The product, called Income Security Insurance, is available to customers with an existing income protection policy, to extend coverage for involuntary unemployment, and to customers with an existing loan, all though you can opt for 5 alternatives instead of payday loans. The product is underwritten by Avea Insurance Limited, a general insurance company with over 30 years’ experience in specialist insurances.

Monthly benefits are up to 85% of income, with a maximum benefit available of $7,000. The benefit is paid directly to the insured person, and cover periods of up to 3, 6 and 9 months are available. There is a choice of waiting periods from 30, 60 or 90 days. Product creator and Managing Director of Income Security, Wally Ripper, said this means clients can reduce the cost of cover by opting for a longer waiting period if, for example, there are savings to draw on, or a large redundancy payout would be received. There is also an optional training benefit available, which reimburses the costs of retraining up to $2,500.

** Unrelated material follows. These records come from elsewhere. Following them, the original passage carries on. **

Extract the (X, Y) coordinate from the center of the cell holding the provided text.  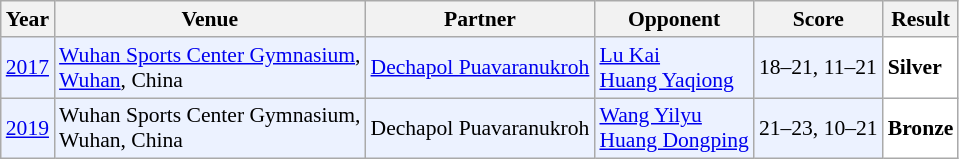
Silver (921, 68)
Opponent (674, 19)
Wang Yilyu Huang Dongping (674, 128)
Bronze (921, 128)
Venue (210, 19)
Partner (480, 19)
18–21, 11–21 (818, 68)
Result (921, 19)
Score (818, 19)
Lu Kai Huang Yaqiong (674, 68)
2017 (28, 68)
21–23, 10–21 (818, 128)
Year (28, 19)
2019 (28, 128)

Applications are lodged online, and require no medicals or paperwork. However, applicants must have an existing loan, or income protection policy in place. Currently, not all occupations or industries/employers are eligible for the cover, and there is also a three month qualifying period before a claim can be made.

“Involuntary unemployment can cause serious financial difficulties but there are few ways to protect against this,” said Mr Ripper. “Some loan protection insurance products cover loan repayments in the event of redundancy – but these payments are made direct to the lender, we suggest to learn what is an installment loan for.

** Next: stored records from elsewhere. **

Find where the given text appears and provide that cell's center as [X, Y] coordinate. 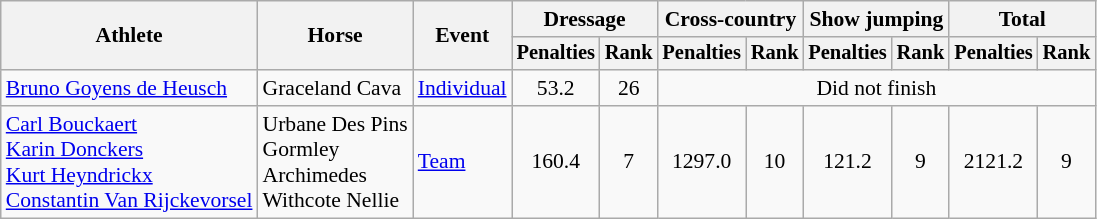
10 [775, 162]
Carl BouckaertKarin DonckersKurt HeyndrickxConstantin Van Rijckevorsel [130, 162]
Athlete [130, 36]
26 [629, 88]
Dressage [585, 19]
121.2 [847, 162]
Team [462, 162]
53.2 [556, 88]
Graceland Cava [336, 88]
1297.0 [701, 162]
7 [629, 162]
Event [462, 36]
Show jumping [876, 19]
Individual [462, 88]
Urbane Des PinsGormleyArchimedesWithcote Nellie [336, 162]
160.4 [556, 162]
Bruno Goyens de Heusch [130, 88]
Horse [336, 36]
Total [1022, 19]
Cross-country [730, 19]
Did not finish [876, 88]
2121.2 [993, 162]
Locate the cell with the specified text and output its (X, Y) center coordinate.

“How does an unemployed person pay for all their other bills and living expenses such as rent, electricity, gas, water, rates and school fees? Income protection policies are designed primarily to protect against sickness or injury. Where they include a redundancy benefit this is usually limited.”

Because Income Security Insurance can be added to a client’s existing insurance portfolio, Mr Ripper says that redundancy is less likely to result in the cancellation of other insurance policies or loan defaults. This can be of benefit to an adviser who may risk losing income from other products due to clawbacks when an income protection policy is terminated due to unemployment.

Mr Ripper believes job insecurity will continue to grow, as more and more workers in vulnerable industries find themselves unemployed as the economy shifts away from large scale industries like mining, manufacturing and agriculture.

“Even the white collar sectors are feeling stressed as technology, new work practices and overseas outsourcing impact on workers confidence and prospects for long term employment,” he said.

He expects the current environment will result in professional services providers such as financial planners and insurance advisers, receiving enquiries about redundancy protection. “Income Security Insurance can provide an easily accessible solution when these enquiries and concerns are received,” Mr Ripper concluded.